TEXT SEGMENT:
::::::

There are just "businesses with websites". Which is most businesses these
days. Like Gap. Gap is a business with a website (their online store). So is
Amazon. Should we call them different things cause Amazon has warehouses but
no commercial premises? No they are both "retailers with a website". So
startup should be replaced by:

"[ type of ] business with a website".

Some are software businesses, like Facebook or Google or Microsoft. Some are
B2C, others are B2B. Just cause some of them choose to make digital products
(software) and deliver them via a website doesn't make them a "startup" cause
there are startups that make physical stuff.

------
kkt262
I truly believe that there should be no distinction between the two. A startup
is a business.

------
funthree
Axiom: Words are just pointers to actual thoughts we intend to project

A startup is definitely a business, by definition of anyone who runs a startup
that actually works. The author might have conveyed his point more astutely by
choosing different terms. Saying that you are just building a startup and not
a business because you are forcing your hand at growth prematurely seems a
little immature because all of the people that have a different understanding
of the word startup are going to be shaking their heads a little bit.

Startup are as much about marketing as they are about scaling out.

You have to have both balanced out, and there are many equally important
aspects of any business. I think that forcing your business to grow before
there are really any sales only works if you have a greater and over-arching
sales or marketing plan that this plays into. That is, if you haven't proven
your idea with real customer testimonials, or you arent better-solving some
other problem that has already been proven to bring in revenue then it's just
a mistake.

::::::

SUPPLIED INFORMATION:

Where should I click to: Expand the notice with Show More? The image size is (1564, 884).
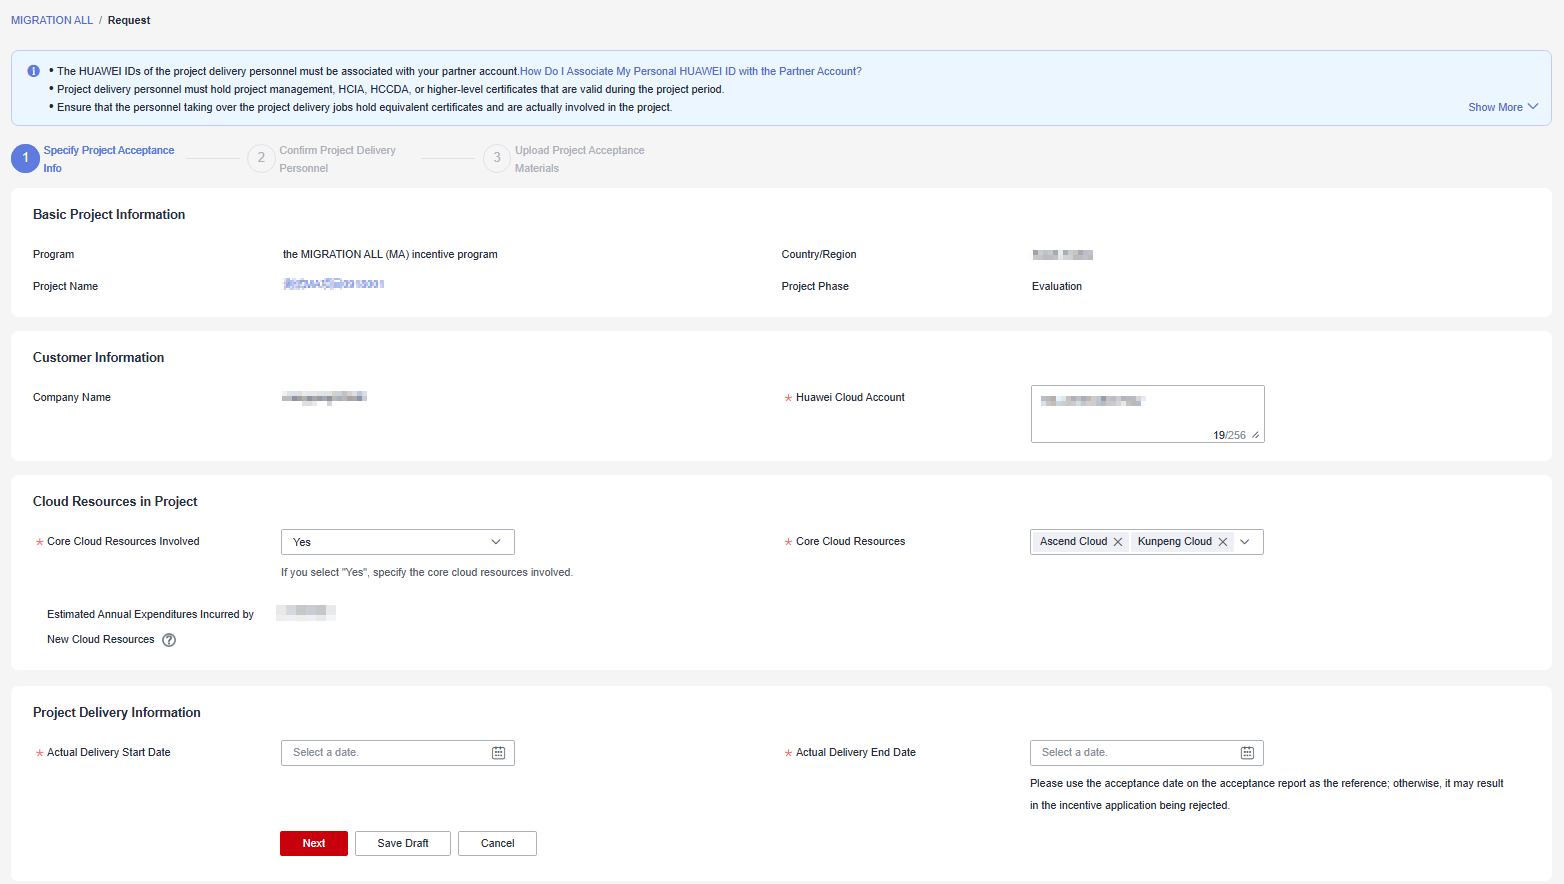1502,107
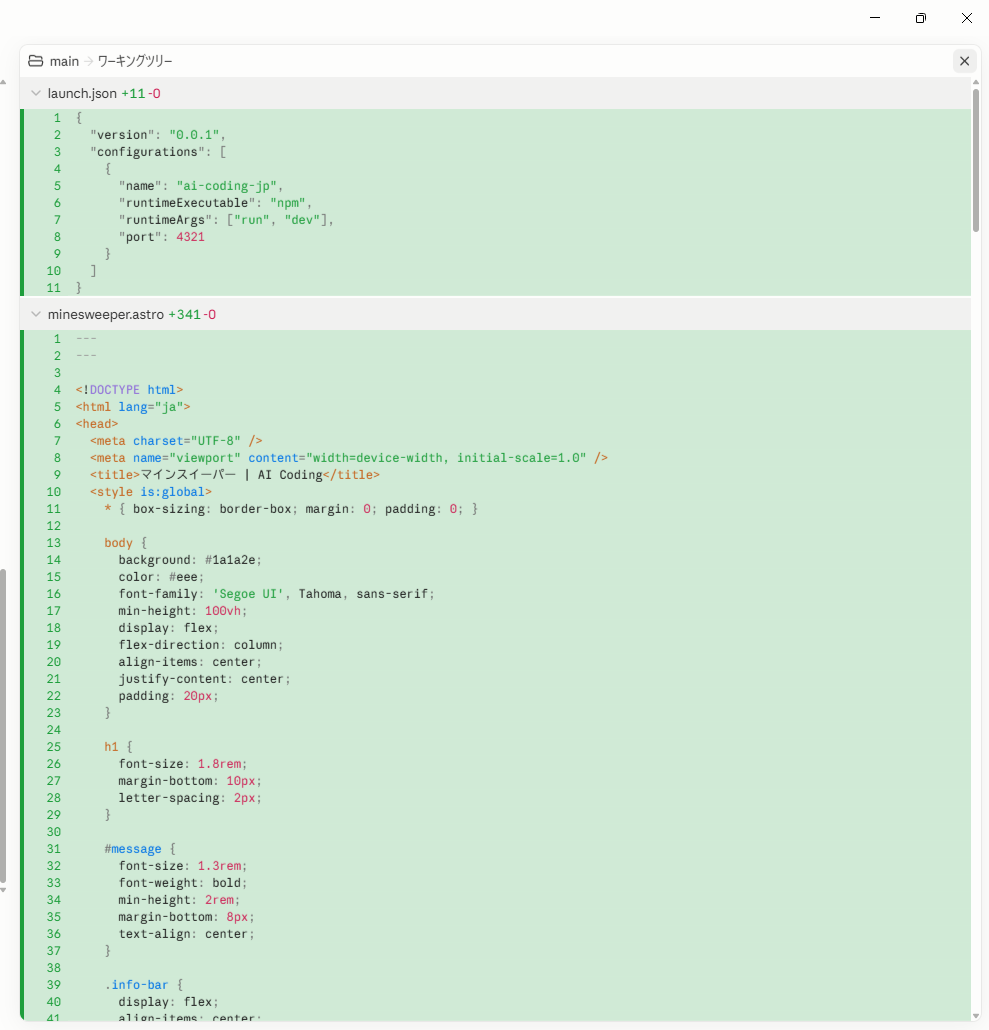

::::::

REQUIREMENTS:
[a] Name every company that the forum thread on startups versus businesses mentions by name.
[b] In the forum thread on startups versus businesses, what does the opening comment identify as Gap's website?

CORRECT ANSWERS:
[a] Gap, Amazon, Facebook, Google, Microsoft

[b] Its online store.